Brandon, Manitoba – Witch brooms on trees

Torrential rain for hours is inconceivable in Middle Europe. It’s tipping it down, but we don’t want to be kept from hiking by the rain. Armed with rain jacket, rain cape, water-resistant pants and rubber boots we are clumping into Spirit Sands. In the beginning sand dunes are grown over with dense vegetation. Double as much rain as in an average desert allows birches and oaks, firs and spruces, aspens and poison ivy to grow. Less pleasant for the trees are witch brooms called blackish branch swellings, caused by a parasitic plant belonging to the mistletoes. They manipulate hormonal balance of their hosts, and tap nutrient transport that leads to weakening and sometimes death of the tree. Attempts to chemically exterminate the parasite were extraordinarily successful. Unfortunately the host died each time as well.

Slowly vegetation gets thinner and grasses take over. Eventually we find the tiny cactuses. We are lucky they bloom in the middle of June. Finally plants disappear completely and there is just sand. We find traces of deer and a big cat, perhaps a cougar. For kilometres we follow the trail through the peculiar wet sand desert.
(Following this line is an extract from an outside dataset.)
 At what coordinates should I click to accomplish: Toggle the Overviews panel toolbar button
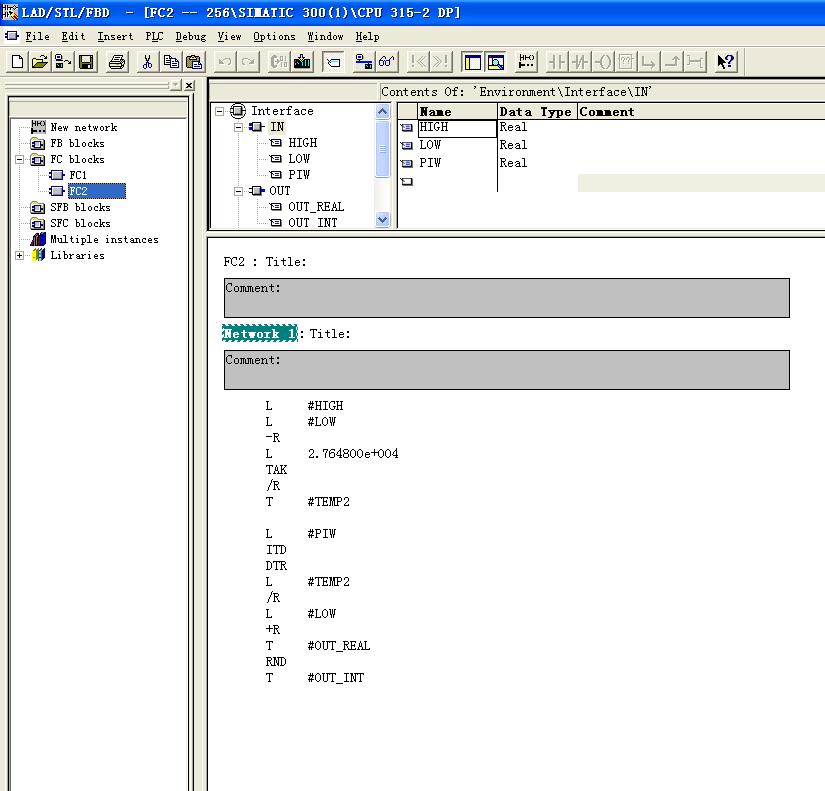472,62
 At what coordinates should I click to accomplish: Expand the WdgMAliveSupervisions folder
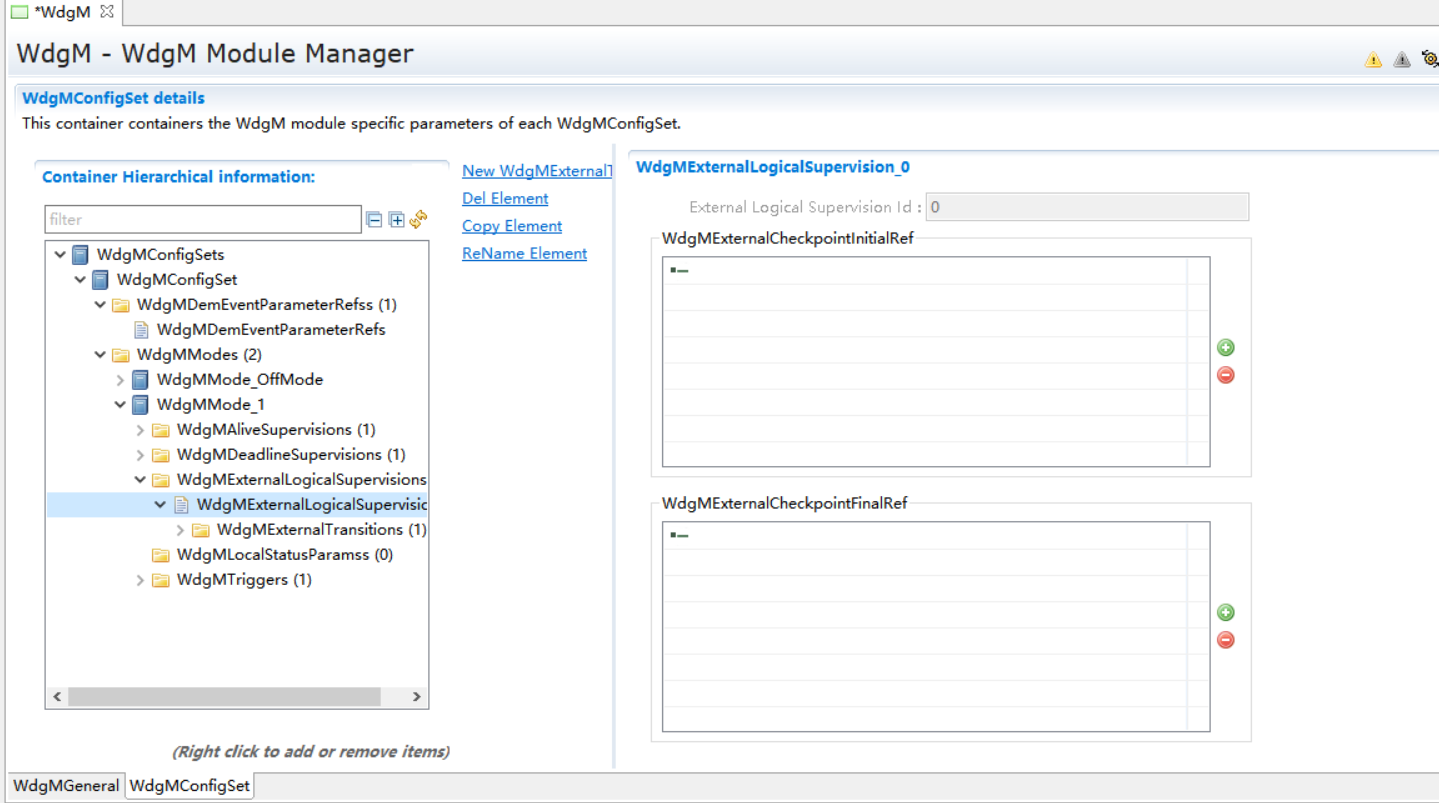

I don’t envy the man at Saskatchewan information centre. He tries to make the prairies tempting to the visitors. But he supports us with precious information about interesting spots. He also tells us that Trans Canada Highway at the provincial border to Alberta is closed due to flooding. Rain is in Saskatchewan as well. Here we meet Francoise and Dominique, two French travellers with a motorhome on a world trip. They plan to visit all the Americas, ship from Buenos Aires to North Africa, and head back to France then. We decide to spend the night together to exchange experiences.